→ **Work instruction**: Write out, word for word, the part of the listing below that opens with the line containing "For every named" and closes with the line containing "[button] (209, 9)", keeping both of those lines and adding no others.

→ **Supplied data**:
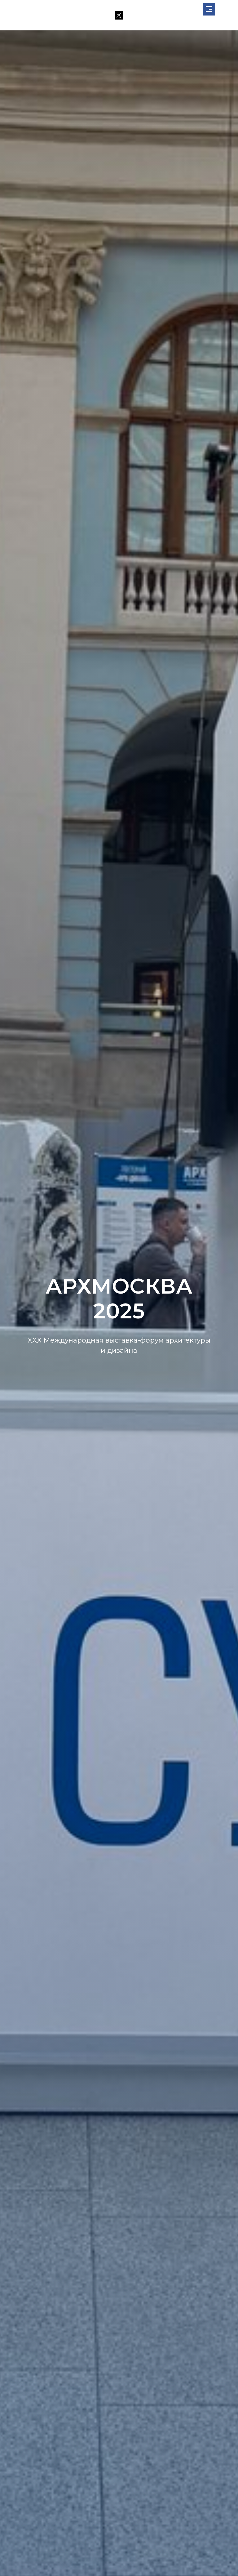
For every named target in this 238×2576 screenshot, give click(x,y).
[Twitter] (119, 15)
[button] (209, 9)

...

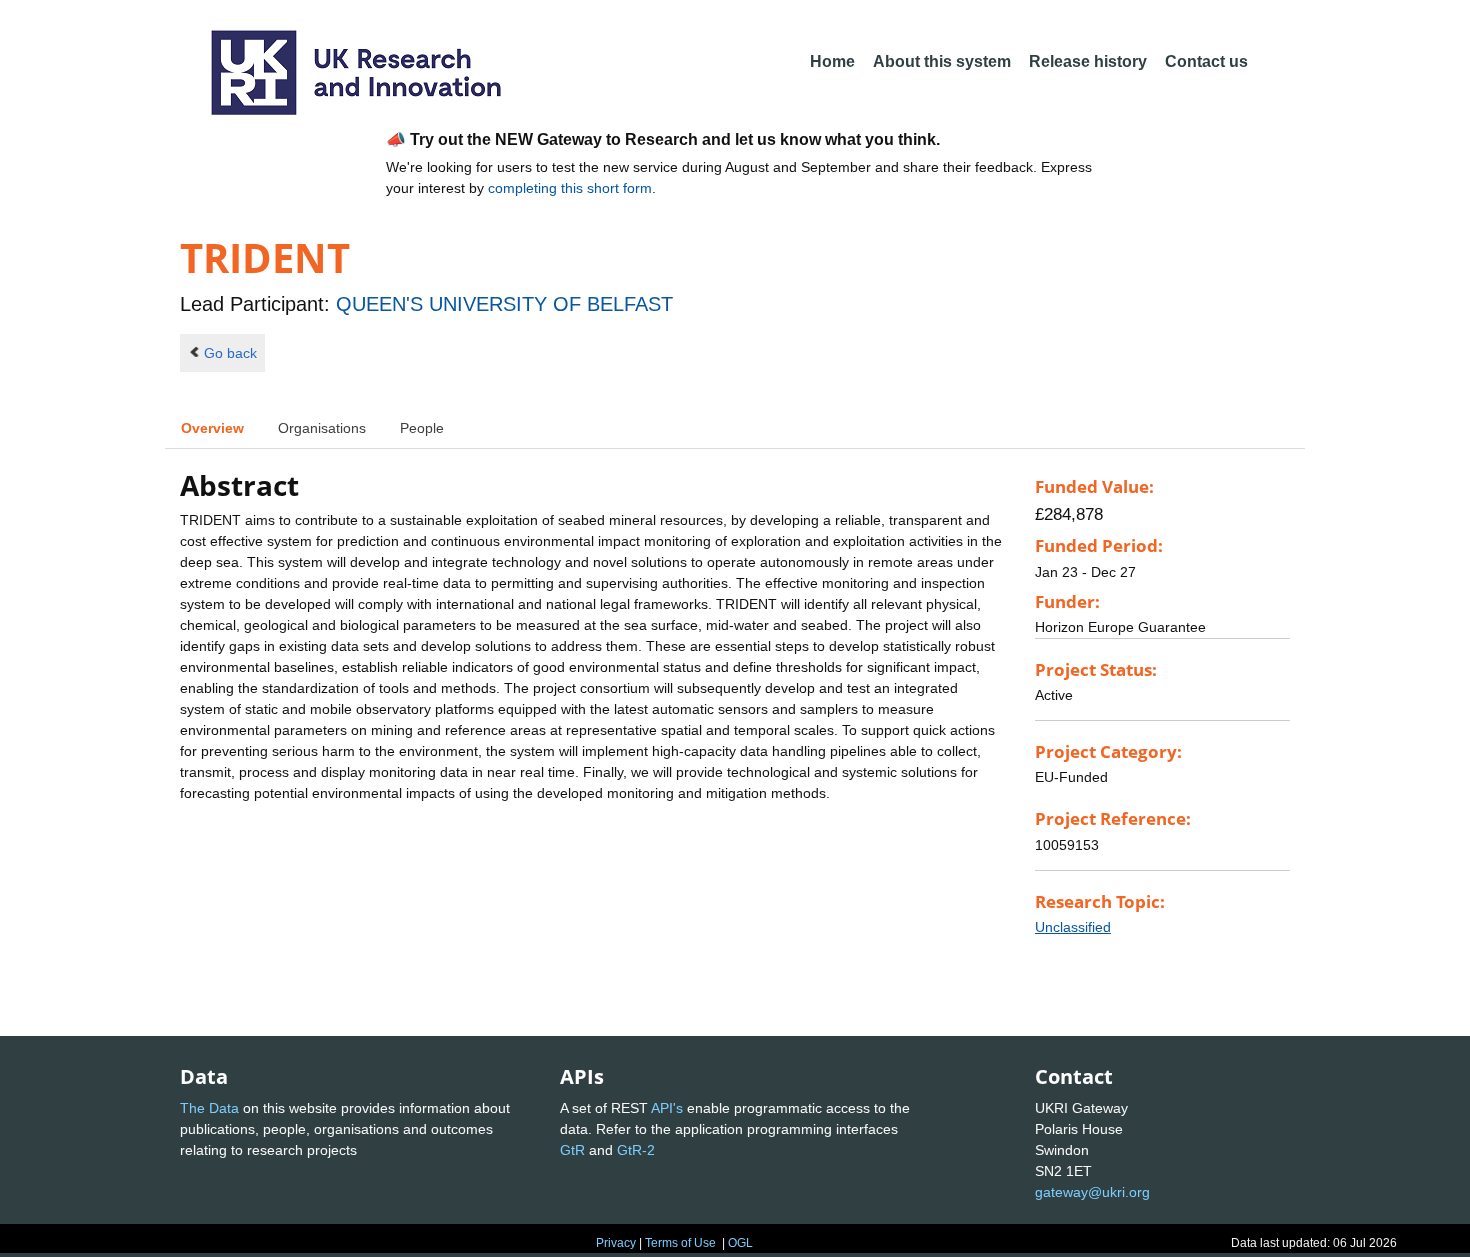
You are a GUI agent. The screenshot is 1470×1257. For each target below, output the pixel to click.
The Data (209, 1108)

→ **Result of this task**:
For every named target in this 238×2576 screenshot, give click(x,y).
[Twitter] (119, 15)
[button] (209, 9)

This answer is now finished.